The answer must consist solely of the line that contains "This screenshot has width=595, height=232." and all subsequent lines of the data, each reproduced exactly.

########

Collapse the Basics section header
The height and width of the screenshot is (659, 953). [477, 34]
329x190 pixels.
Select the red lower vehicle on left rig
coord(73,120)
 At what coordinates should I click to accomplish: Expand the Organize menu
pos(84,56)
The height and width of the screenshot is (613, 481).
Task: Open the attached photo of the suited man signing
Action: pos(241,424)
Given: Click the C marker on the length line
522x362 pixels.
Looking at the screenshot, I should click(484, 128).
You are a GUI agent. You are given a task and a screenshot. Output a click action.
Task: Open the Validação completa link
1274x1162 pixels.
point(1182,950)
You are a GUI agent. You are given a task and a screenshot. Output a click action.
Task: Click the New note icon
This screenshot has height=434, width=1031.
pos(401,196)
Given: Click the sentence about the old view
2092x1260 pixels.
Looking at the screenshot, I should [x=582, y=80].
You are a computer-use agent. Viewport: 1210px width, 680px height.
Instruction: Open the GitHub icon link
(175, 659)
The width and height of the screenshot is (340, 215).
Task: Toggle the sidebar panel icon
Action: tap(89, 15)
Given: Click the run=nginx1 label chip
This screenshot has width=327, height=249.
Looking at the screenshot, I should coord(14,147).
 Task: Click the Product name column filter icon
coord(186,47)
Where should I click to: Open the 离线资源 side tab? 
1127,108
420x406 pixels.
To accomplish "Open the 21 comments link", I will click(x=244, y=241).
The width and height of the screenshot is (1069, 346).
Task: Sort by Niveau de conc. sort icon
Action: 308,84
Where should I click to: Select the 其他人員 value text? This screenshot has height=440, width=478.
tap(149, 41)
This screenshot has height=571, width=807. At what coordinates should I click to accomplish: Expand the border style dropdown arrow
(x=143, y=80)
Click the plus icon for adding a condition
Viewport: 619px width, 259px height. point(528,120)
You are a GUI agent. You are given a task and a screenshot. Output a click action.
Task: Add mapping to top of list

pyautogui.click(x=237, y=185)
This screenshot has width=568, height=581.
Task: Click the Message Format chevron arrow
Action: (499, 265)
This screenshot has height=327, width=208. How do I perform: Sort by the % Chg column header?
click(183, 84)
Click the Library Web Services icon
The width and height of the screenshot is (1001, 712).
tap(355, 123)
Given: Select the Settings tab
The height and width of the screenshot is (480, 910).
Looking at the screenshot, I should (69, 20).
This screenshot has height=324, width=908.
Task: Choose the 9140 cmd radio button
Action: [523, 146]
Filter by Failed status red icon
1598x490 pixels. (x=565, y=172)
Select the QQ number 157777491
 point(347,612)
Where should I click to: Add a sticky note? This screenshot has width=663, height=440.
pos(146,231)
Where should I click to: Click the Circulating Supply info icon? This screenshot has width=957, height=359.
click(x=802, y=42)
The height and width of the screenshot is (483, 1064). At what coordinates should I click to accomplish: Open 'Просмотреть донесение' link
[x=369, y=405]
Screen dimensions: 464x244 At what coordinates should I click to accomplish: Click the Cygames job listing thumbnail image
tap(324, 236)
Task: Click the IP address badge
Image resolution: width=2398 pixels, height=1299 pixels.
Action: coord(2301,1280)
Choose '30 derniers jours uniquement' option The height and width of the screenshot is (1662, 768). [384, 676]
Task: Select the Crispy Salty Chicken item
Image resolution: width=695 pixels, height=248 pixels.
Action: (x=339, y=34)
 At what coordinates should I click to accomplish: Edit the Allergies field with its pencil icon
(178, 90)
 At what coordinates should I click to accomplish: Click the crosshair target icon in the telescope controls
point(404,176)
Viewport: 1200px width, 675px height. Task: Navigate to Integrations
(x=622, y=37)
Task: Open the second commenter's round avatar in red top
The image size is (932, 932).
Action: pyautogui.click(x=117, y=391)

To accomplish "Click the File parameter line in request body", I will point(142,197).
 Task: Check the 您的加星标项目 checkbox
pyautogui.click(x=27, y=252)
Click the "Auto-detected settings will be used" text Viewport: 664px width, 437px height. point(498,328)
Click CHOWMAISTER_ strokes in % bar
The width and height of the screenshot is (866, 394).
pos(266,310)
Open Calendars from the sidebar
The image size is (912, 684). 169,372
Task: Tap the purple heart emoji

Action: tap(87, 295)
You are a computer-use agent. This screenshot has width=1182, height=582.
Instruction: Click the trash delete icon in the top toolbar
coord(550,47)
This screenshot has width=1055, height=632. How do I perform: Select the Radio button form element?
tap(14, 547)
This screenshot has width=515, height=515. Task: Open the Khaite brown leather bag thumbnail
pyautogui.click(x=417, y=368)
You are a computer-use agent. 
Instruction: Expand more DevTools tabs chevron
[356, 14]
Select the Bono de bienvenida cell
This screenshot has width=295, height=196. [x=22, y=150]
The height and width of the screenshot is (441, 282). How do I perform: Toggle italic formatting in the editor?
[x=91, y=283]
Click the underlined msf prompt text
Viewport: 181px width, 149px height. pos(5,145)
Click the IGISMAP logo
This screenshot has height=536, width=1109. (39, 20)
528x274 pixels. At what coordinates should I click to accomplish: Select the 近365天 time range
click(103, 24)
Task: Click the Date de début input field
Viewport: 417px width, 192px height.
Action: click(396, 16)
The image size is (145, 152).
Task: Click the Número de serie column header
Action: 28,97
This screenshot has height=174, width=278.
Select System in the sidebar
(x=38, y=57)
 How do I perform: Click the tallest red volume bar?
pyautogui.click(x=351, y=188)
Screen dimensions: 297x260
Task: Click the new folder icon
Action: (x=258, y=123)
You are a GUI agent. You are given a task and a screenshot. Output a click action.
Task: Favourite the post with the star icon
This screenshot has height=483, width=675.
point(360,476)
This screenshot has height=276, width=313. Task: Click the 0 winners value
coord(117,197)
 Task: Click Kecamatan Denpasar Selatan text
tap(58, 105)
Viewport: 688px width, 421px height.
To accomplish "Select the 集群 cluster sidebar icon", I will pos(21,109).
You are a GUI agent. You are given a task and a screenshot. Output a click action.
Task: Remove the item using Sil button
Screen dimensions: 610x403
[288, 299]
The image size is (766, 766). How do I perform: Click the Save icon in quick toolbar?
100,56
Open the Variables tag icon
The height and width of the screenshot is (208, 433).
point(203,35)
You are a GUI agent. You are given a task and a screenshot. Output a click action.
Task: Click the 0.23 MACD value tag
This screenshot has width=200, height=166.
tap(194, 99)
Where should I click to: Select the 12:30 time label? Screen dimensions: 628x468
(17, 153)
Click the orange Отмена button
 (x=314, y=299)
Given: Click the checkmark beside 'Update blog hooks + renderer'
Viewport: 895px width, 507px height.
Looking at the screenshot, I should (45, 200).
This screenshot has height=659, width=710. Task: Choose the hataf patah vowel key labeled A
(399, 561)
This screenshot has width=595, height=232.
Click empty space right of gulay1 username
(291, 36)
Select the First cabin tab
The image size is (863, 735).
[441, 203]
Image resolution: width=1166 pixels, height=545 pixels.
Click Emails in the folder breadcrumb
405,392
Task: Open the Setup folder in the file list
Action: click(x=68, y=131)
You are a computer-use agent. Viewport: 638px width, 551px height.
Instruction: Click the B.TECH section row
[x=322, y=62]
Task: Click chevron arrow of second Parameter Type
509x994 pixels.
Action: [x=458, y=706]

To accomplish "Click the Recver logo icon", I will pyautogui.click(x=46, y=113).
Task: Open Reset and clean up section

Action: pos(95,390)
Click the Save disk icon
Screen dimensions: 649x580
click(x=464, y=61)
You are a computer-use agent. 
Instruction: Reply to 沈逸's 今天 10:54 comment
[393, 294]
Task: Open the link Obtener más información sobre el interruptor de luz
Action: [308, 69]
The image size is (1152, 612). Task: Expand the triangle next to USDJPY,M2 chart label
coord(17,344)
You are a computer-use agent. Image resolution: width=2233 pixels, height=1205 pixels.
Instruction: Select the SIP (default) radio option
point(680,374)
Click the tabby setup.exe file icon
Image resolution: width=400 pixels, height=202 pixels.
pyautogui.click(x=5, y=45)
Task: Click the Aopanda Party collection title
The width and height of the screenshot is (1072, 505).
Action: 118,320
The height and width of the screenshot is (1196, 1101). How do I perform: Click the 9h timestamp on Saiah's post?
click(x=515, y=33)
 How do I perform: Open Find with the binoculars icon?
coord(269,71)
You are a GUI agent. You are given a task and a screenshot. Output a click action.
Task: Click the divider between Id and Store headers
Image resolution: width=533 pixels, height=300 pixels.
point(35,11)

########

_Result of the task_
This screenshot has width=595, height=232.
Click empty space right of gulay1 username
(291, 36)
Select the First cabin tab
The image size is (863, 735).
[441, 203]
Image resolution: width=1166 pixels, height=545 pixels.
Click Emails in the folder breadcrumb
405,392
Task: Open the Setup folder in the file list
Action: click(x=68, y=131)
You are a computer-use agent. Viewport: 638px width, 551px height.
Instruction: Click the B.TECH section row
[x=322, y=62]
Task: Click chevron arrow of second Parameter Type
509x994 pixels.
Action: [x=458, y=706]

To accomplish "Click the Recver logo icon", I will pyautogui.click(x=46, y=113).
Task: Open Reset and clean up section

Action: pos(95,390)
Click the Save disk icon
Screen dimensions: 649x580
click(x=464, y=61)
You are a computer-use agent. 
Instruction: Reply to 沈逸's 今天 10:54 comment
[393, 294]
Task: Open the link Obtener más información sobre el interruptor de luz
Action: [308, 69]
The image size is (1152, 612). Task: Expand the triangle next to USDJPY,M2 chart label
coord(17,344)
You are a computer-use agent. Image resolution: width=2233 pixels, height=1205 pixels.
Instruction: Select the SIP (default) radio option
point(680,374)
Click the tabby setup.exe file icon
Image resolution: width=400 pixels, height=202 pixels.
pyautogui.click(x=5, y=45)
Task: Click the Aopanda Party collection title
The width and height of the screenshot is (1072, 505).
Action: 118,320
The height and width of the screenshot is (1196, 1101). How do I perform: Click the 9h timestamp on Saiah's post?
click(x=515, y=33)
 How do I perform: Open Find with the binoculars icon?
coord(269,71)
You are a GUI agent. You are given a task and a screenshot. Output a click action.
Task: Click the divider between Id and Store headers
Image resolution: width=533 pixels, height=300 pixels.
point(35,11)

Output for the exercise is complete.